Certain sequence motifs within nucleic acids have the ability to adopt distinct secondary structural topologies, such as guanine (G) quadruplexes.1 In vivo, G-quadruplexes can act as structured regulatory elements that have the ability to regulate biological processes at the DNA and RNA levels through interaction with intracellular factors.2–4 The quad-ruplex-forming capability of regions across the human genome has been experimentally demonstrated by immunofluorescence studies relying on a G-quadruplex binding antibody, supporting the biological relevance of these structures.5 The prevailing, sequencing-informed estimate places the number of G-quadruplexes within the human genome at >700,000.6 The breadth of potential quadruplex-forming sequences (QFS) across DNA alone highlights the monumental challenge of identifying the functions of individual G-quadruplexes within the cell.
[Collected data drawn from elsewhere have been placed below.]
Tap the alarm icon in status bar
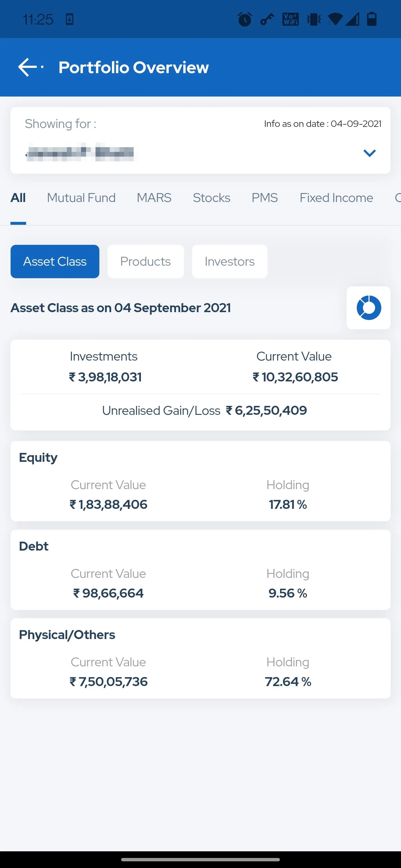Image resolution: width=401 pixels, height=868 pixels. (245, 19)
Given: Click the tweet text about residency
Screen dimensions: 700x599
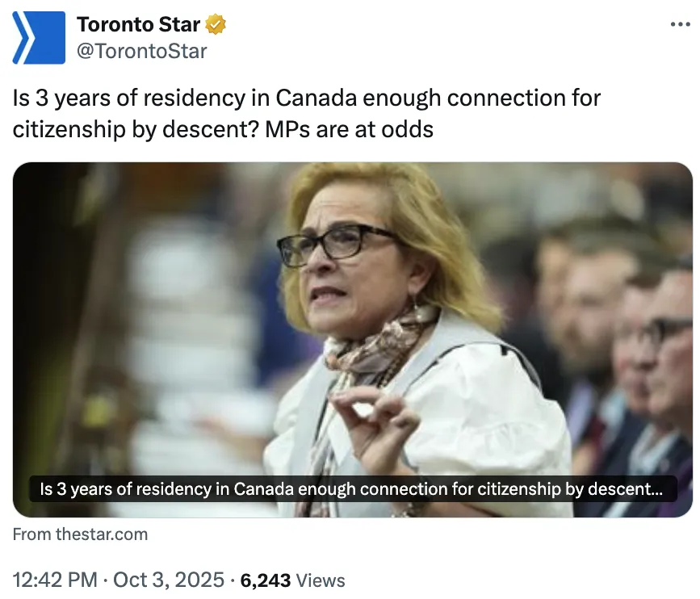Looking at the screenshot, I should pyautogui.click(x=307, y=99).
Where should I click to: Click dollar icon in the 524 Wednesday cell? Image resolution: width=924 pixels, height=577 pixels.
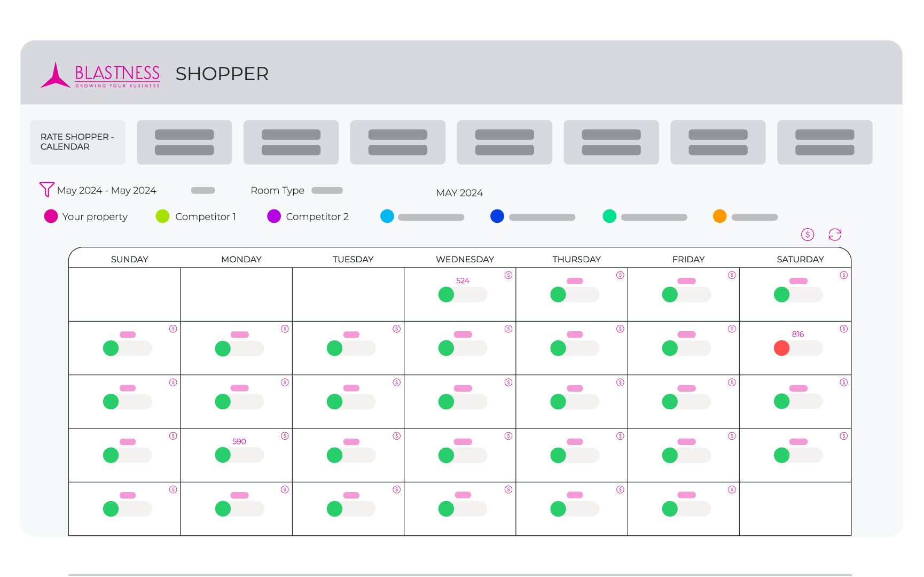[x=508, y=275]
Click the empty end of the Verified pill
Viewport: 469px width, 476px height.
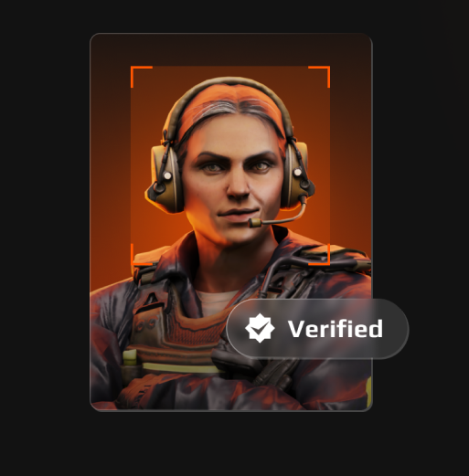[395, 329]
G-quadruplexes are formed from the mutual interaction of four sets of G-tracts via Hoogsteen H-bonding to form a series of stacked, planar G-tetrads. In an intramolecular G-quadruplex, the nucleotides separating the G-tracts become loops, which are external to the stacked G-tetrads that form the core of the structure. The canonical intramolecular G-quadruplex motif was originally defined as G2–4N1–7G2–4N1–7G2–4N1–7G2–4.7,8 This formula was designed to identify motifs having features that are most likely to support in vivo quadruplex folding. For example, short loops confer the quadruplex with greater structural stability than longer loops.9,10 However, in recent years, the quadruplex motif definition has been expanded to include a variety of noncanonical sequences. For example, certain motifs having the backbone G-tracts broken up by one or more bulge nucleotides are able to support G-quadruplex folding. It has also become clear that the loops separating the G-tracts need not be limited to only seven nucleotides in length. A striking example of a long-looped quadruplex was identified within the human telomerase reverse transcriptase (hTERT) core promoter. This region of the gene promoter contains 12 individual G-tracts that can fold into a pair of tandem G-quadruplexes, including one with a 26 nt loop that forms its own internal hairpin, conferring enhanced stability to the structure.12 More recent work has shown that long-looped G-quadruplexes may represent a significant portion of the intracellular quadruplex population. Specifically, potential QFSs with very long (up to 90 nt) central loops and single nucleotide flanking loops have been identified within the 5′ UTRs of human mRNAs.13 Further, the most updated high-throughput search for potential QFSs in the human genome, which accounts for structures having bulges and long loops, suggests that unconventional G-quadruplexes are much more prevalent than previously thought.6 This broader diversity in G-quadruplex sequence and structure enhances the possibility for developing synthetic ligands that can target and regulate specific quadruplexes within the cell.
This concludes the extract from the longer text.